WHAT NEEDS TO BE DONE → If a line in the listing below contains "Vectoren", return that line.

INPUT FOR THIS TASK →
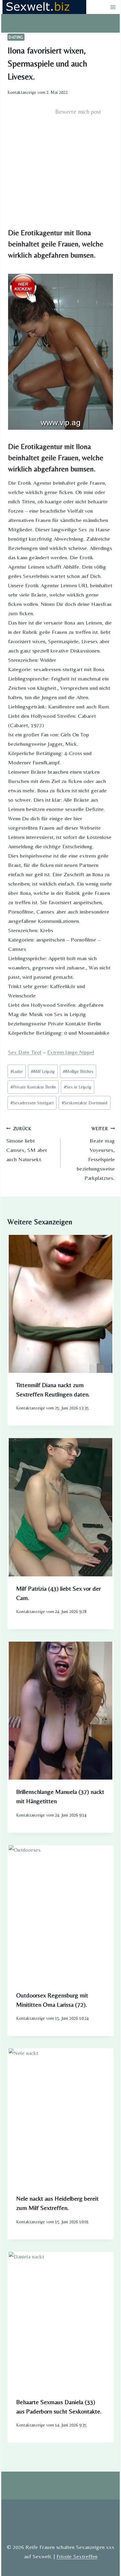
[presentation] (60, 1304)
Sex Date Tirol (24, 1052)
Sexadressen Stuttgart (32, 1102)
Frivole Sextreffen (76, 2556)
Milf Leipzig (43, 1071)
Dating (16, 37)
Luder (17, 1071)
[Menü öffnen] (113, 7)
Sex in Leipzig (77, 1086)
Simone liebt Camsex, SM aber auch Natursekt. (26, 1144)
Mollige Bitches (78, 1071)
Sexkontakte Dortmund (84, 1102)
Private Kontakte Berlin (33, 1086)
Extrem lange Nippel (70, 1052)
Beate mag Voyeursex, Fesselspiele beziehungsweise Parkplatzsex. (96, 1153)
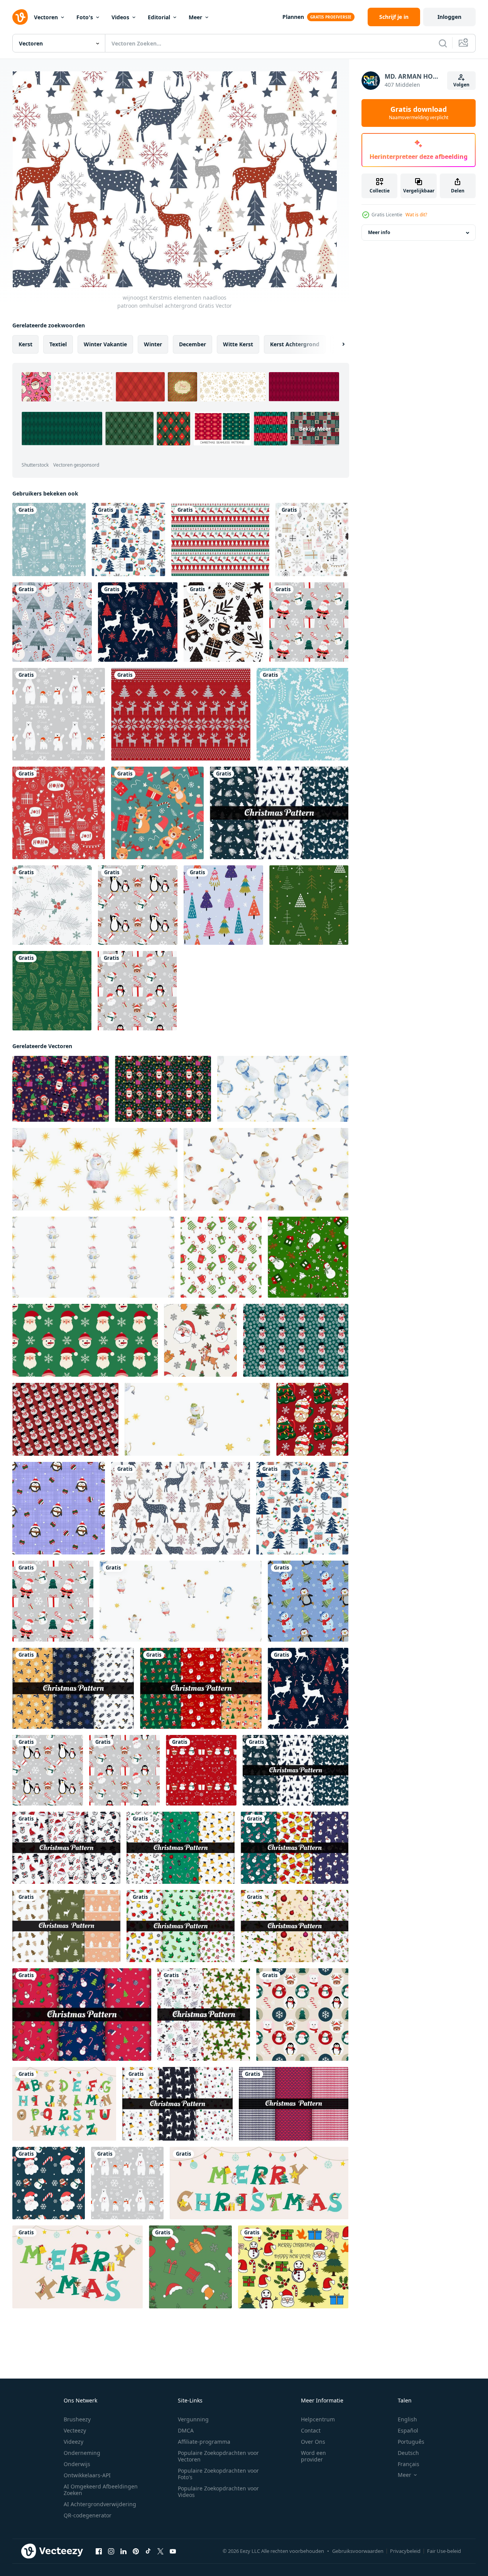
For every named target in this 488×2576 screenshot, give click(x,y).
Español (408, 2430)
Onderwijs (77, 2464)
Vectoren (46, 17)
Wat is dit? (416, 214)
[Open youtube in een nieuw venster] (173, 2551)
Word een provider (313, 2456)
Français (408, 2464)
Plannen (293, 16)
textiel (58, 344)
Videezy (73, 2441)
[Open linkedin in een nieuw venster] (123, 2551)
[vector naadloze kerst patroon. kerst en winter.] (49, 539)
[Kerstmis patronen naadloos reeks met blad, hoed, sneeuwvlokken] (203, 2014)
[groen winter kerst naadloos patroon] (308, 905)
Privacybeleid (405, 2550)
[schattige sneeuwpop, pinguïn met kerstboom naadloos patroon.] (308, 1601)
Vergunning (193, 2419)
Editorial (159, 17)
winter (153, 344)
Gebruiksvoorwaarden (357, 2550)
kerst (25, 344)
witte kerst (238, 344)
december (192, 344)
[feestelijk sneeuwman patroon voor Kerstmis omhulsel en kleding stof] (295, 1340)
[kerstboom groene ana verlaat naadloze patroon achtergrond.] (51, 990)
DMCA (186, 2430)
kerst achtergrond (294, 344)
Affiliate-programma (204, 2441)
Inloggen (449, 16)
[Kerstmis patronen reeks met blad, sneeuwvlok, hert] (279, 813)
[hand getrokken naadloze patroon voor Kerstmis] (223, 622)
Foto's (84, 17)
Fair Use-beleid (444, 2550)
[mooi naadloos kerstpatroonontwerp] (302, 714)
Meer (195, 17)
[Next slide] (336, 344)
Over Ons (313, 2441)
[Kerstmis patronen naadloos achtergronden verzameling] (66, 1848)
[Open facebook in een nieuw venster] (99, 2551)
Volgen (461, 84)
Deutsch (408, 2452)
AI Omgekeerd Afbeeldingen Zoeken (101, 2490)
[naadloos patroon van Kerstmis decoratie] (302, 2014)
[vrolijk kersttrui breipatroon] (180, 714)
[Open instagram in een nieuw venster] (111, 2551)
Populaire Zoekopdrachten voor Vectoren (218, 2456)
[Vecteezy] (20, 17)
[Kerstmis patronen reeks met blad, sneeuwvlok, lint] (73, 1688)
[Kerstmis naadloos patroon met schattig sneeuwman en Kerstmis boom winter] (52, 622)
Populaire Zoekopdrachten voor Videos (218, 2491)
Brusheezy (77, 2419)
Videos (120, 17)
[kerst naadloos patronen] (294, 1926)
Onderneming (82, 2452)
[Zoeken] (442, 43)
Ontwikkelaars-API (87, 2475)
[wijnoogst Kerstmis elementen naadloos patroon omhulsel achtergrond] (128, 539)
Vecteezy (75, 2430)
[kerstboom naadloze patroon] (223, 905)
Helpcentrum (318, 2419)
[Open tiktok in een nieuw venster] (148, 2551)
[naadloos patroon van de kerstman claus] (48, 2183)
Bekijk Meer (315, 428)
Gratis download (418, 113)
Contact (311, 2430)
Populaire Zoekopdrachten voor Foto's (218, 2474)
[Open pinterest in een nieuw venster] (136, 2551)
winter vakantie (105, 344)
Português (411, 2441)
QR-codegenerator (87, 2515)
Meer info (379, 232)
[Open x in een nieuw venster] (160, 2551)
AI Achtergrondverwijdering (100, 2504)
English (407, 2419)
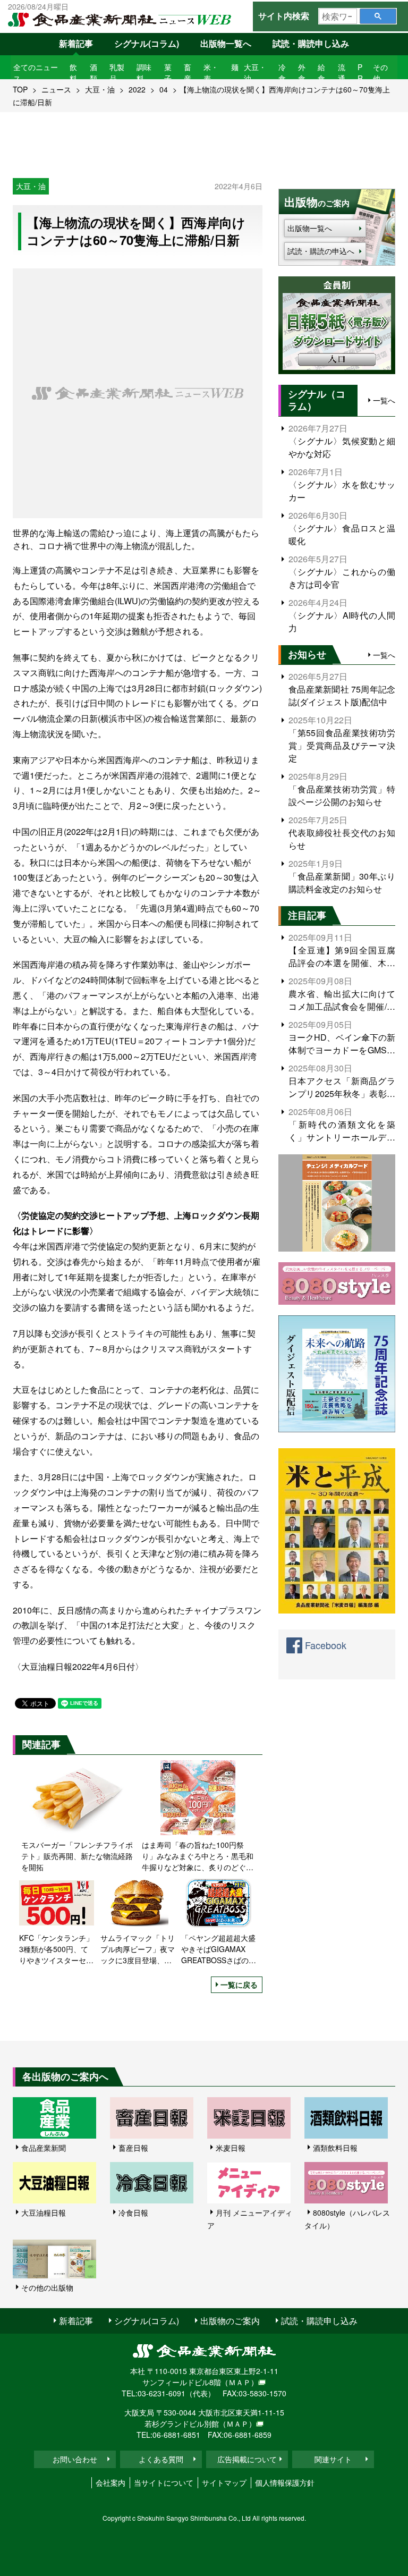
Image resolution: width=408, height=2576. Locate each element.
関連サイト (333, 2459)
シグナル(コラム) (146, 43)
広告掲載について (247, 2459)
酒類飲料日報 (335, 2147)
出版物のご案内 (230, 2321)
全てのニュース (35, 72)
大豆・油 (255, 72)
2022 (137, 89)
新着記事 (76, 43)
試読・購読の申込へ (320, 251)
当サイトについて (163, 2482)
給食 (321, 72)
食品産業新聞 (43, 2147)
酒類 (93, 72)
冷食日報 (133, 2212)
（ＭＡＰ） (239, 2382)
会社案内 (110, 2482)
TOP (20, 89)
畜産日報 (133, 2147)
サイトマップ (224, 2482)
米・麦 (210, 72)
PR (360, 72)
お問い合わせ (75, 2459)
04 (163, 89)
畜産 (187, 72)
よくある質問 (161, 2459)
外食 (301, 72)
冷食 (282, 72)
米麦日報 (230, 2147)
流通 (341, 72)
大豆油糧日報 (43, 2212)
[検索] (378, 16)
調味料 (144, 72)
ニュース (56, 89)
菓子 (168, 72)
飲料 (73, 72)
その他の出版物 (47, 2287)
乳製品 (116, 72)
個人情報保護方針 (284, 2482)
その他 (380, 72)
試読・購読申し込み (311, 43)
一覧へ (384, 400)
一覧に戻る (239, 1984)
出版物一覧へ (225, 43)
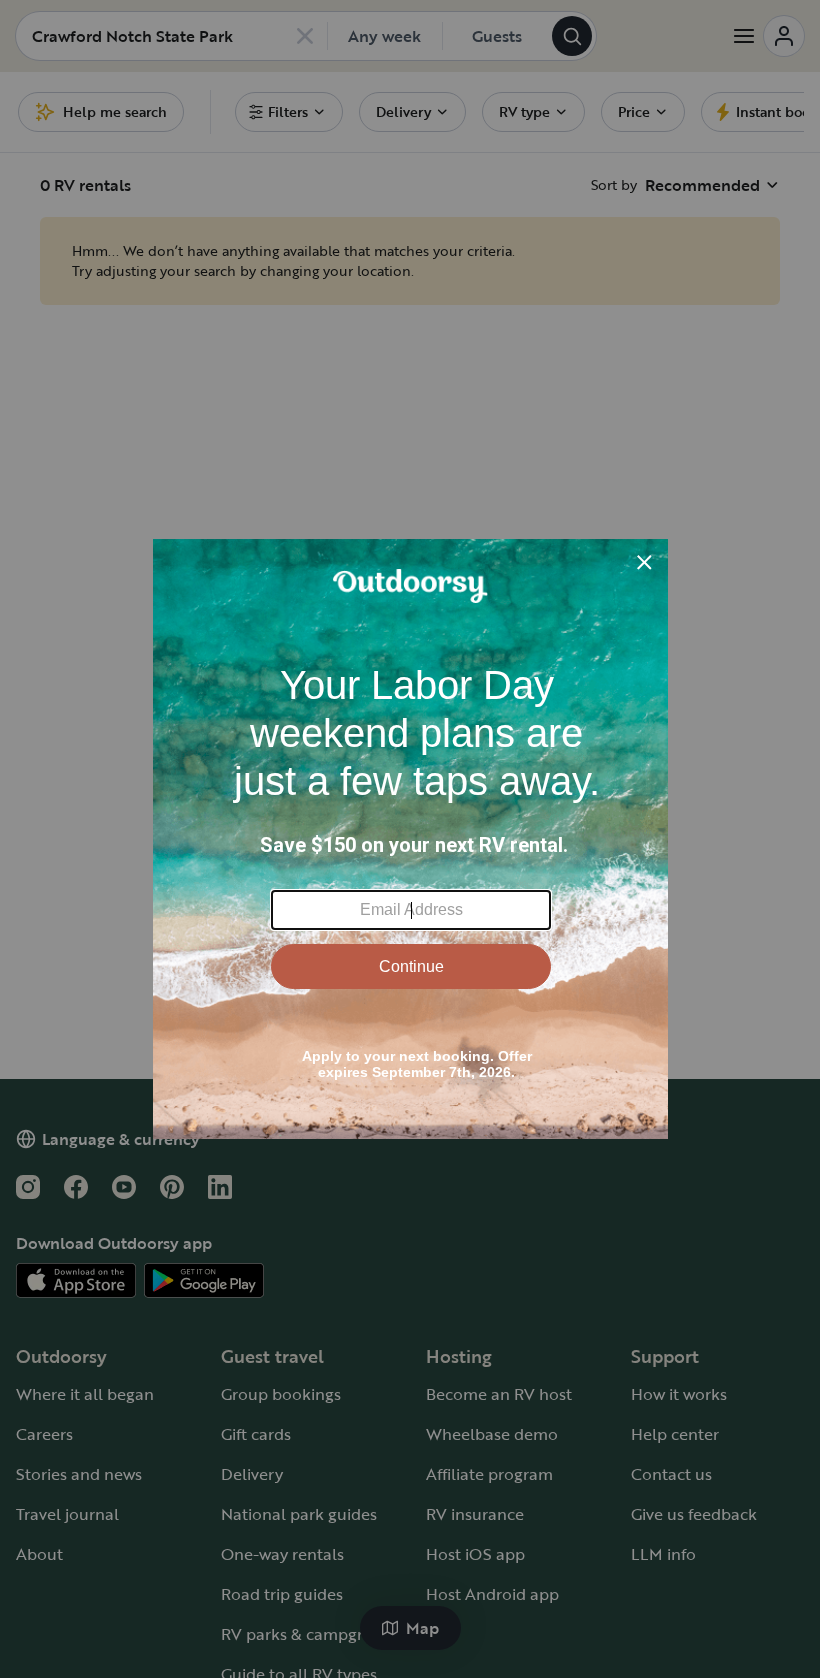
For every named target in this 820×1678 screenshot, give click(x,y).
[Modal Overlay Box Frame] (410, 839)
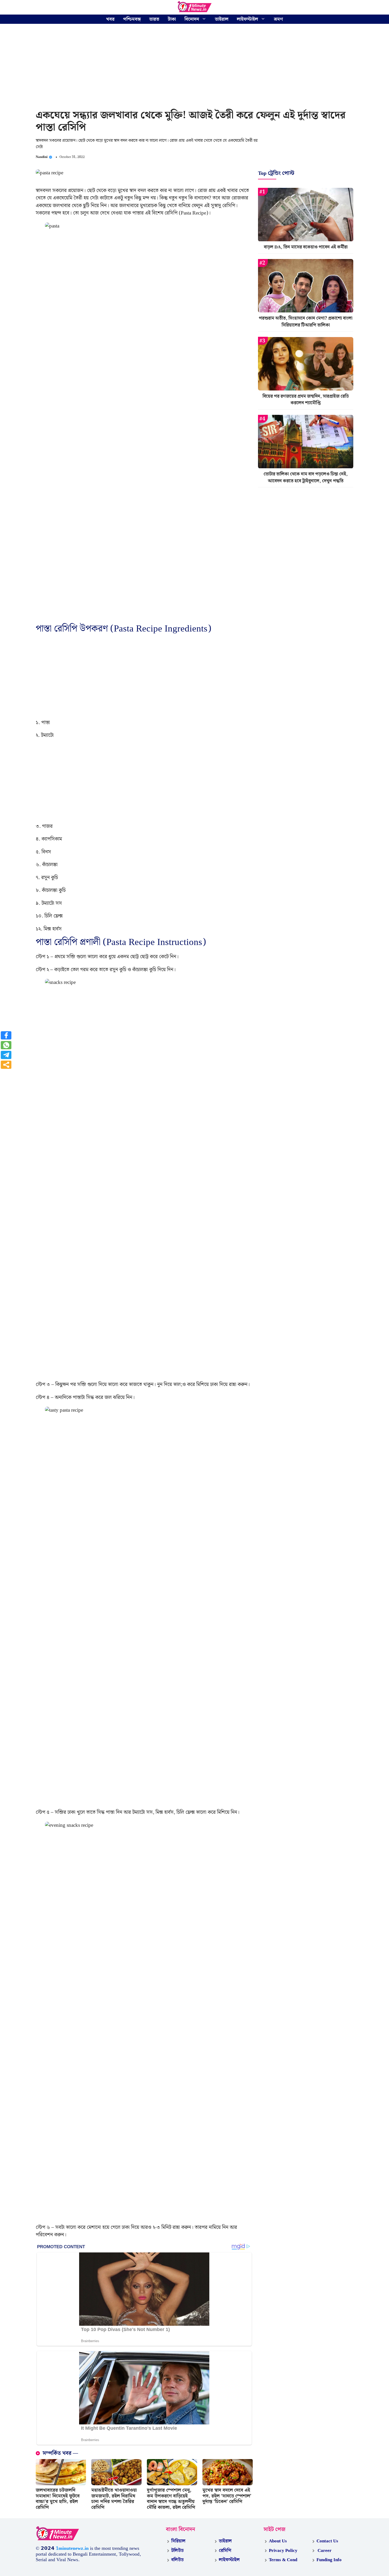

RESPONSE BELOW →
Vectoren (46, 17)
Populaire Zoekopdrachten voor Vectoren (218, 2456)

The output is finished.